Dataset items
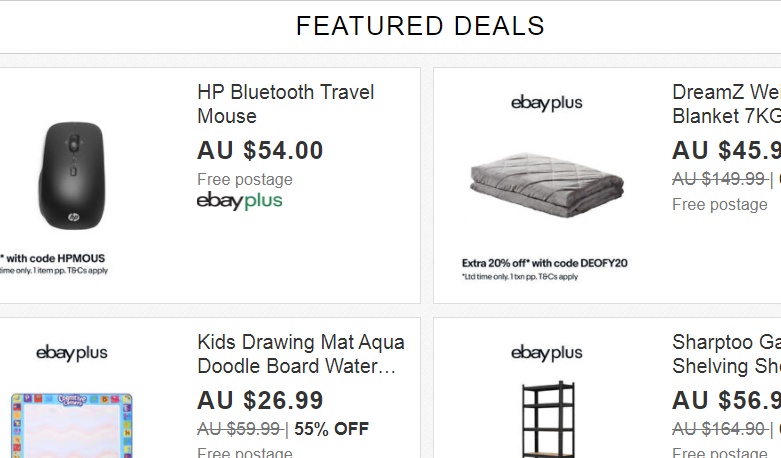
Task: Click the eBay Plus logo under HP mouse price
Action: click(239, 201)
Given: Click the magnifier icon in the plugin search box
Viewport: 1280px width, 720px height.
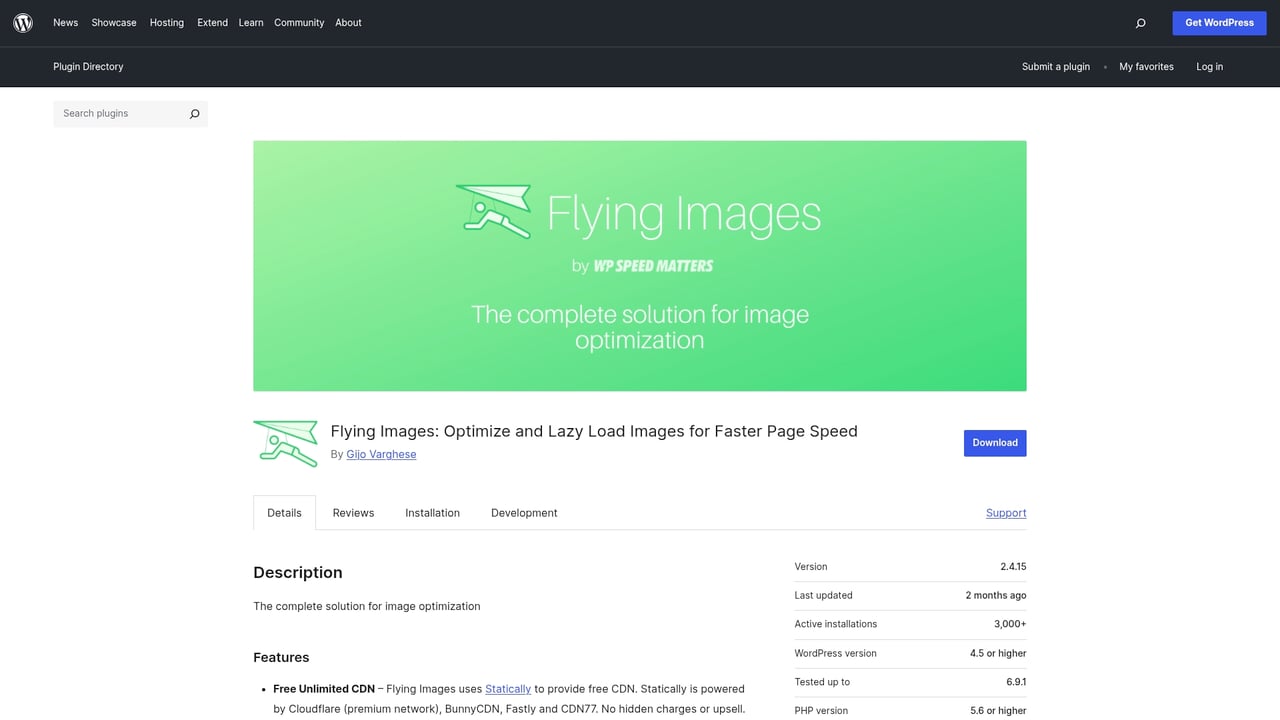Looking at the screenshot, I should (194, 114).
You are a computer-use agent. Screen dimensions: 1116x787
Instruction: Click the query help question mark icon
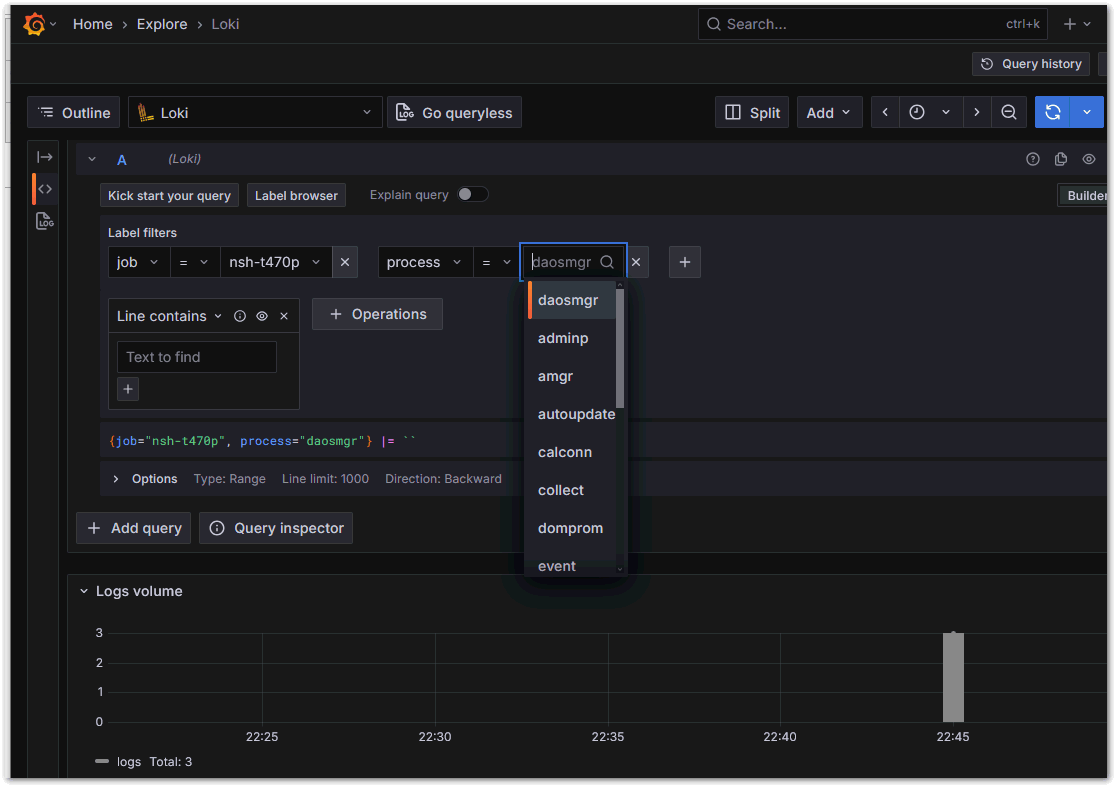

■ The problem:
Please echo the records from the line containing "You are a computer-use" through the end of the records, both included. Leave the pictures out of your reply.

■ Written solution:
You are a computer-use agent. Screen dimensions: 1116x787
Instruction: Click the query help question mark icon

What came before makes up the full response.